Les basiliques chrétiennes me paraissent avoir trois époques : la première, qui se rattache aux temps où la croix sortait des catacombes pour s'offrir à la lumière du monde ; alors l'architecture est toute simple, comme la foi qui s'élance vers Dieu ; un bâtiment à peine orné, des voûtes sans ogives, une façade sans colonnettes, comme on en voit d'antiques vestiges à Rome ; ou, si quelques débris de colonnes existent encore, c'est que la basilique fut élevée sur un temple païen consacré aux dieux immortels. La seconde période appartient à l'art byzantin : le pronaos à petites colonnes, sans ogives, la façade à porte basse, le temple simple et nu qui se confond bientôt dans le style lombard.
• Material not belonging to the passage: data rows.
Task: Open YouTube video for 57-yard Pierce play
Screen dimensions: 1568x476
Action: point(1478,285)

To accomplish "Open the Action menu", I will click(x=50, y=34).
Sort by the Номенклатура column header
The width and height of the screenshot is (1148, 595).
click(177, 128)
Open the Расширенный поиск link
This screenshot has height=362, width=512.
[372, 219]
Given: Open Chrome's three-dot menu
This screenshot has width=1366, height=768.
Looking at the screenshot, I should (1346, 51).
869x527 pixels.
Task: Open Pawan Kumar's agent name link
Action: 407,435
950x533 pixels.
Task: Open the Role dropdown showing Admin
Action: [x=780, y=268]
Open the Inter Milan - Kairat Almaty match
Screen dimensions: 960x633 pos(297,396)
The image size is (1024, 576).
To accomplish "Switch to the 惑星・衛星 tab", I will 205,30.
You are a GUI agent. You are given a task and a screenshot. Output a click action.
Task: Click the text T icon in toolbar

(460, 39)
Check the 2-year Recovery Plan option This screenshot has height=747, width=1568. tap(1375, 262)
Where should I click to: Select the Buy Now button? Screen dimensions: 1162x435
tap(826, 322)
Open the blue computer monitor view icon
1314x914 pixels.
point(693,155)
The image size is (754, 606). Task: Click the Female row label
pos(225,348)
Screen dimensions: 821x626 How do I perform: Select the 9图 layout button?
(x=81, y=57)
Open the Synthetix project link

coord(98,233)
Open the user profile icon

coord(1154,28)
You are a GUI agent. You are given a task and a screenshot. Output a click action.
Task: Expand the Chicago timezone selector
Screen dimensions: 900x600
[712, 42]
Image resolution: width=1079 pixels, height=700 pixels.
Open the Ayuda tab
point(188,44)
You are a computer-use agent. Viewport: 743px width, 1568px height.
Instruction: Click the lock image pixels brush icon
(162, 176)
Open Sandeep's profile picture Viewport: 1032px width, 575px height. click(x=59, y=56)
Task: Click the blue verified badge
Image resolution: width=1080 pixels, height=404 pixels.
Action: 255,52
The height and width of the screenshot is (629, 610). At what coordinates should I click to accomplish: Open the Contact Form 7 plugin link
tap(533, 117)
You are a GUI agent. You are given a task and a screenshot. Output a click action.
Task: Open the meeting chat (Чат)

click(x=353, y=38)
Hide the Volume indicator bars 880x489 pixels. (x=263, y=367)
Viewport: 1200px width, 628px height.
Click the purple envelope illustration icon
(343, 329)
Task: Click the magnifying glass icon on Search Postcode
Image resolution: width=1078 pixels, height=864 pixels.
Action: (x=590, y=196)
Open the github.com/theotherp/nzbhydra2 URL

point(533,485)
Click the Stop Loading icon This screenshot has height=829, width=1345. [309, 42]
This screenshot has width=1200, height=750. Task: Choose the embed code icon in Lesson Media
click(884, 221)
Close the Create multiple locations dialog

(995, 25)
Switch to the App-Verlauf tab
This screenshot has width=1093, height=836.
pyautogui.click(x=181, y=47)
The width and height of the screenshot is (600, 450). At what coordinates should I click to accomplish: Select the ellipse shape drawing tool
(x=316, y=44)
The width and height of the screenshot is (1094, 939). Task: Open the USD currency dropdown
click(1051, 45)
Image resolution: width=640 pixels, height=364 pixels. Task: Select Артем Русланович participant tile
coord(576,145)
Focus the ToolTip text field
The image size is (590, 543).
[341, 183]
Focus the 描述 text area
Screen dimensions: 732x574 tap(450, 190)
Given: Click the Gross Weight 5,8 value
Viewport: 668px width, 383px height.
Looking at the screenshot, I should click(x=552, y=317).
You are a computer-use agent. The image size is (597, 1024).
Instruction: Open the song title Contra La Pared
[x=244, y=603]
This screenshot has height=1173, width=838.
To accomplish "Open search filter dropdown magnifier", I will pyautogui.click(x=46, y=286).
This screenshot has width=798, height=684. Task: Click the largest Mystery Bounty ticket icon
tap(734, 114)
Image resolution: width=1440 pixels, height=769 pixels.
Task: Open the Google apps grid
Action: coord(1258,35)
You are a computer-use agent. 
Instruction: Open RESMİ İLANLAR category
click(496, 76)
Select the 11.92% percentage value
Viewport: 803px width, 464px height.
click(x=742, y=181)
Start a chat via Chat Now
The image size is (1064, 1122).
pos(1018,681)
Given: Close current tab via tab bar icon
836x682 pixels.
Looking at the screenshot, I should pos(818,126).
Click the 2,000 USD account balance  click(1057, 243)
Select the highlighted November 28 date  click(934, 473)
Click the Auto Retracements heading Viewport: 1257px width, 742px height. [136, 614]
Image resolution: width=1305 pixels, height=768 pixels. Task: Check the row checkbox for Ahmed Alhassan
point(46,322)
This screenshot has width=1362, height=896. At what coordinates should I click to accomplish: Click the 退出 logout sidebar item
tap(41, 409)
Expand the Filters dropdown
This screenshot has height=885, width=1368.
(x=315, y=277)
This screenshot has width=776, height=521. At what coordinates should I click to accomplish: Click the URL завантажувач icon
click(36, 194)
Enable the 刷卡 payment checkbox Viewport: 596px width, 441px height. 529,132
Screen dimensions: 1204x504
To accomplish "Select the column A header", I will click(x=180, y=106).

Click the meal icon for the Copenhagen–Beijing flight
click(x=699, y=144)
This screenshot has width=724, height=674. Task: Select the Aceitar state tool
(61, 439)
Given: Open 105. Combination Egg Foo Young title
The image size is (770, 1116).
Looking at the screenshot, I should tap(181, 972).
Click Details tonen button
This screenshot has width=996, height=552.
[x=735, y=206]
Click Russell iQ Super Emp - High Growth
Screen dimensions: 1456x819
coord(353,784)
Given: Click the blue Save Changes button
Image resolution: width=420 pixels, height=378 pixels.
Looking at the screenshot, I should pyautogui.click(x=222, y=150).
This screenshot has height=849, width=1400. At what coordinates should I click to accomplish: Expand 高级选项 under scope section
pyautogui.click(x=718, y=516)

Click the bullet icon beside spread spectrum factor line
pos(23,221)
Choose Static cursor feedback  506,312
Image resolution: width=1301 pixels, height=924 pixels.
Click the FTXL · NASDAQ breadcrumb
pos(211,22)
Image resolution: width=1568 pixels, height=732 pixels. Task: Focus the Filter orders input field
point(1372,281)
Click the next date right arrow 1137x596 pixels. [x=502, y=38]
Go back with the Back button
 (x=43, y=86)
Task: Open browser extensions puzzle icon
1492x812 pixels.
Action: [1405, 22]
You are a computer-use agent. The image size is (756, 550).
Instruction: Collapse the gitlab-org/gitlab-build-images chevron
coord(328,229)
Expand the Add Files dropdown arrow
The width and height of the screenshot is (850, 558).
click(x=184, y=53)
Enfin vient la troisième période, celle de l'art ogivique, qu'on ne retrouve pas au delà du xie siècle ; là commencent les dentelures, les ornements, les clochers et les voûtes qui se balancent au vent : jusqu'aux Carlovingiens, et pendant cette dynastie, on n'aperçoit que les formes romaines, byzantines et lombardes[12].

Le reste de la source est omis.